Sunken forehead disease???

tommmy

New member
Over the past couple of years I have lost a few fish with these symptoms. The head above the eyes slowly shrinks away with the fish eventually dyeing. One fish seems to be affected at a time so far it has been Tomato clown, brown bird wrasse, blue damsel. Now I have another tomato clown affected please watch attached video. I stopped adding fish when the first fish was affected and I don’t plan to add any more till the tank is free of this problem.

It takes 3-4 months for the fish to die.

tomato clown video
 
That's an interesting idea. If the fish was starving wouldn't you see the belly sinking in too, and first?
 
From the video the fish looks way too skinny. It also may be that there is an internal parasite problem with the fish.
 
This fish as well as all the others continue to eat up till about two weeks before they die. At that point they become lethargic and stop eating. This is a fish only tank with daily feedings. All affected fish act normally until they reach the lethargic phase. If you look closely at the end of the video you can see how completely the head is pinched in.
 
Head pinching is a classic sign that the fish is starving. It has used up all its food storage.

The fish may be eating, but not enough to sustain them long term. Just slowly starving to death. There is a possibility that they have some internal parasites.

Try more frequent feedings.
 
The internal parasites idea makes sense. What should I do to break the cycle of one fish being affected at a time in succession?
 
I recently had this same problem with a few lyretail anthias from a large shoal purchase. The forehead area justs wastes away. These fish were two of a purchase of 25 and were eating 3-4 times a day with the others. They never stopped eating, they just slowly wasted away. It must be some type of infection. There is no way they are starving, unless the infection is not allawing them to process nutrients or something. The rest of the shoal is perfectly healthy and fat.
 
The two that I had with this problem died weeks ago. I have not seen it pop up in the rest of the anthias from that large buy that I did. It must not be contagious.

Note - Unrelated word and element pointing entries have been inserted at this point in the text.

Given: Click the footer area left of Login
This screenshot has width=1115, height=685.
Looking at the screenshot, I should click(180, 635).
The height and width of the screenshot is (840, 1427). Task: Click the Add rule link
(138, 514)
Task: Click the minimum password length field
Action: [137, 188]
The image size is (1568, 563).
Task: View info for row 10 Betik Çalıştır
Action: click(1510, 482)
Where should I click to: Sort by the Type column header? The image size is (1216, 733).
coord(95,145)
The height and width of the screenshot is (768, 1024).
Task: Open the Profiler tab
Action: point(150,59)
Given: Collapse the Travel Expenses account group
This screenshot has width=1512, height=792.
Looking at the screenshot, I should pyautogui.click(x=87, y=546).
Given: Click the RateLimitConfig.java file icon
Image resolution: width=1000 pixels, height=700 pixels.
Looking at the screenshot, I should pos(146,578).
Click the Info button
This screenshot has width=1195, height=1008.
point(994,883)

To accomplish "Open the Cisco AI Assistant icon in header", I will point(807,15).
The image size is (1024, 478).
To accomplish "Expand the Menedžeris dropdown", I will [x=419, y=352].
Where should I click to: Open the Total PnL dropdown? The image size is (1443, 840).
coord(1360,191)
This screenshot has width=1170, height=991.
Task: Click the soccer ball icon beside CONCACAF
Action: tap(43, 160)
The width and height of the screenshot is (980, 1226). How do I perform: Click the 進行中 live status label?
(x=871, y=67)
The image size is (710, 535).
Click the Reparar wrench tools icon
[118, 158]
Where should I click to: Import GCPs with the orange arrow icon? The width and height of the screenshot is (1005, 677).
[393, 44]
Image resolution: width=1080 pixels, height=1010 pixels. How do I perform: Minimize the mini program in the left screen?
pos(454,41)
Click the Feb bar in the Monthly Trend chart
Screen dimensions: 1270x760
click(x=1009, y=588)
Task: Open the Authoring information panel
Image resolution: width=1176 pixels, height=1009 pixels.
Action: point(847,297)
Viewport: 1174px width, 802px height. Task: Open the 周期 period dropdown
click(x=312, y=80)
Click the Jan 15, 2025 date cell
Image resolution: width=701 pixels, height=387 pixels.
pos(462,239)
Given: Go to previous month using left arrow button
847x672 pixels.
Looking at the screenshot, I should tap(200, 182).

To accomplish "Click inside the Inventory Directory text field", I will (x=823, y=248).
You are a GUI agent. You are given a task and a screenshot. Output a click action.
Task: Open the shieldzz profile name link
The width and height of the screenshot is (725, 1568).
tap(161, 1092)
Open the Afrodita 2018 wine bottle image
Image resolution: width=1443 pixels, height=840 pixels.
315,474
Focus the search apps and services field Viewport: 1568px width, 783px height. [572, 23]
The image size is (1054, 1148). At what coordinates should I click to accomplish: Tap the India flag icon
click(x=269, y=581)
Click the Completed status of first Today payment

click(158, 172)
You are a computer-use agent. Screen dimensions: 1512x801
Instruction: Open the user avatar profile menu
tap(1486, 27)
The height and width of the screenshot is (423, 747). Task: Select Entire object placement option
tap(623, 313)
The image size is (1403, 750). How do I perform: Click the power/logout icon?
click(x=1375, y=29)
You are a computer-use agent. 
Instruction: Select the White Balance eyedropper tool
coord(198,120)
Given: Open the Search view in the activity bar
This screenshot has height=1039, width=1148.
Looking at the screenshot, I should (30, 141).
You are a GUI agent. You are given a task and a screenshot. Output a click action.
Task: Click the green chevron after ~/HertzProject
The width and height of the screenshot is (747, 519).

It was actually a friend of mine who first noticed the problem on these particular anthias of mine about a week after I originally got them. He said he had seen it before on cichlids. He could not remember a name.
 
I've also seen this loss of muscle tissue on the nape before in African cichlids. I've only seen it in marine fish a few times. In those cases, it was a symptom of Mycobacterium marinum. Basically, the fish eat well enough, their bellies are fairly plump, but they lose muscle mass. The problem is that Myco is not curable, but only certain fish are prone to developing acute symptoms like this.

Jay
 
Thank you for the information. That sounds exactly right. Those symptoms match exactly with what happened to the fish I had. It was most noticeable at first around the forehead region (nape) and towards the end (4-5 weeks) it was visible muscle loss throughout the body.

It was Africans my friend saw it on as well. Good call.

So this marinum must not be contagious then?
 
Same problem same fish

Same problem same fish

I recently had this same problem with a few lyretail anthias from a large shoal purchase. The forehead area justs wastes away. These fish were two of a purchase of 25 and were eating 3-4 times a day with the others. They never stopped eating, they just slowly wasted away. It must be some type of infection. There is no way they are starving, unless the infection is not allawing them to process nutrients or something. The rest of the shoal is perfectly healthy and fat.

I have a lyretail anthias with this same issue!! I cannot figure it out as he swims normal eats a ton of food and seems healthy otherwise. He has been like this for 6 months but I can tell he isn't internally healthy! Any suggestions?